• _Aim of the task_: Reproduce the entries below exactly, but only from the line containing "2220x1080 pixels. How" to the line containing "You are a computer-use", inclusive.

Provided records section start

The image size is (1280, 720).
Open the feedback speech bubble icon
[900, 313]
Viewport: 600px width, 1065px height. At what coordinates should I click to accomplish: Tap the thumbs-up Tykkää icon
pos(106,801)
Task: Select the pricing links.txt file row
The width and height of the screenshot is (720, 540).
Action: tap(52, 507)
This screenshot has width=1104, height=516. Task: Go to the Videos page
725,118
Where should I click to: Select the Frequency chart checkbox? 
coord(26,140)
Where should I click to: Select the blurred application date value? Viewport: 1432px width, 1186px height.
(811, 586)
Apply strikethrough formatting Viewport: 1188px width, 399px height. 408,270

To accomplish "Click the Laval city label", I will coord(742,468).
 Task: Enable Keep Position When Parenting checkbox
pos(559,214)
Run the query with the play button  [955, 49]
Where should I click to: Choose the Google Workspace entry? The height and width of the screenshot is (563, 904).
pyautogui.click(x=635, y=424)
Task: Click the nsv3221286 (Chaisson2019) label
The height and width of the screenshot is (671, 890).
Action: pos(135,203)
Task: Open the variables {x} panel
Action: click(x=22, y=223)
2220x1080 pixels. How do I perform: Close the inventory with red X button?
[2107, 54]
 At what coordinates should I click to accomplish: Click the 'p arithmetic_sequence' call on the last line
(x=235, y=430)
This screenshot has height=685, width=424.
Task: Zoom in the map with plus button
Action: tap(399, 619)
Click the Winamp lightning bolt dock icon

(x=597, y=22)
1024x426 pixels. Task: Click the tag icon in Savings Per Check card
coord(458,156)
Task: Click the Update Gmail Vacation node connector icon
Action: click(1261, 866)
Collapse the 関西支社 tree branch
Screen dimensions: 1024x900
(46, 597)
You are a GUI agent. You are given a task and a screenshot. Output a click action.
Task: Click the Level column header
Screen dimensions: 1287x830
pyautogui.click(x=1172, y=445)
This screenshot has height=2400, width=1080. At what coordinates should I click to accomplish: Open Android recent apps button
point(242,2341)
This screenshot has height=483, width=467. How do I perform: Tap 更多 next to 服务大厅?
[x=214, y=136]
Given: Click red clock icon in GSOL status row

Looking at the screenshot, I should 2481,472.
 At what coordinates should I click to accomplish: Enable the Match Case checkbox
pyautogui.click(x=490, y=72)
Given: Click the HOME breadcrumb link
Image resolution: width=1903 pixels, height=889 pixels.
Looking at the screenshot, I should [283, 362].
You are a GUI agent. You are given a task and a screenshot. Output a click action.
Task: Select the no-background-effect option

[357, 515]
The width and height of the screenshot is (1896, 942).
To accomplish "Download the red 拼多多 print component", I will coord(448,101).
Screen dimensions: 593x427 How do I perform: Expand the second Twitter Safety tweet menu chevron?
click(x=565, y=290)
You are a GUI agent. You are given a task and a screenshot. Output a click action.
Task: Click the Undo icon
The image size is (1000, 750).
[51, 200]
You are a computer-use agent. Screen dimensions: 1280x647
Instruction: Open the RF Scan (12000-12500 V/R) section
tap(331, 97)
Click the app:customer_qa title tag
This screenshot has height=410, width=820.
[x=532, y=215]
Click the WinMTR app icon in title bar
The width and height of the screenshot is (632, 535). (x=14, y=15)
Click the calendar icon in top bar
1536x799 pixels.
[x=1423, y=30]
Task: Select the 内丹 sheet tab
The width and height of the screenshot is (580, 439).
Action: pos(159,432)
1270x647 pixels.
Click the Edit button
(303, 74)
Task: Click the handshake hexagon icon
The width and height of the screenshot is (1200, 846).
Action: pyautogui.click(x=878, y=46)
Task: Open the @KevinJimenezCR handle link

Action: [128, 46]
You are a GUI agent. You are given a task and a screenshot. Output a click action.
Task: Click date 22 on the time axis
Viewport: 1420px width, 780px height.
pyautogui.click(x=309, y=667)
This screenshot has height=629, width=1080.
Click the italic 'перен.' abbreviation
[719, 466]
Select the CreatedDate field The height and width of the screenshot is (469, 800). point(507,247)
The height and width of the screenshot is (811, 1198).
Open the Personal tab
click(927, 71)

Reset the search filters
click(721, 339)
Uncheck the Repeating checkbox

Provided records section end

• _Task output_:
2220x1080 pixels. How do I perform: Close the inventory with red X button?
[2107, 54]
 At what coordinates should I click to accomplish: Click the 'p arithmetic_sequence' call on the last line
(x=235, y=430)
This screenshot has height=685, width=424.
Task: Zoom in the map with plus button
Action: tap(399, 619)
Click the Winamp lightning bolt dock icon

(x=597, y=22)
1024x426 pixels. Task: Click the tag icon in Savings Per Check card
coord(458,156)
Task: Click the Update Gmail Vacation node connector icon
Action: click(1261, 866)
Collapse the 関西支社 tree branch
Screen dimensions: 1024x900
(46, 597)
You are a GUI agent. You are given a task and a screenshot. Output a click action.
Task: Click the Level column header
Screen dimensions: 1287x830
pyautogui.click(x=1172, y=445)
This screenshot has height=2400, width=1080. At what coordinates should I click to accomplish: Open Android recent apps button
point(242,2341)
This screenshot has height=483, width=467. How do I perform: Tap 更多 next to 服务大厅?
[x=214, y=136]
Given: Click red clock icon in GSOL status row

Looking at the screenshot, I should 2481,472.
 At what coordinates should I click to accomplish: Enable the Match Case checkbox
pyautogui.click(x=490, y=72)
Given: Click the HOME breadcrumb link
Image resolution: width=1903 pixels, height=889 pixels.
Looking at the screenshot, I should [283, 362].
You are a GUI agent. You are given a task and a screenshot. Output a click action.
Task: Select the no-background-effect option

[357, 515]
The width and height of the screenshot is (1896, 942).
To accomplish "Download the red 拼多多 print component", I will coord(448,101).
Screen dimensions: 593x427 How do I perform: Expand the second Twitter Safety tweet menu chevron?
click(x=565, y=290)
You are a GUI agent. You are given a task and a screenshot. Output a click action.
Task: Click the Undo icon
The image size is (1000, 750).
[51, 200]
You are a computer-use agent. Screen dimensions: 1280x647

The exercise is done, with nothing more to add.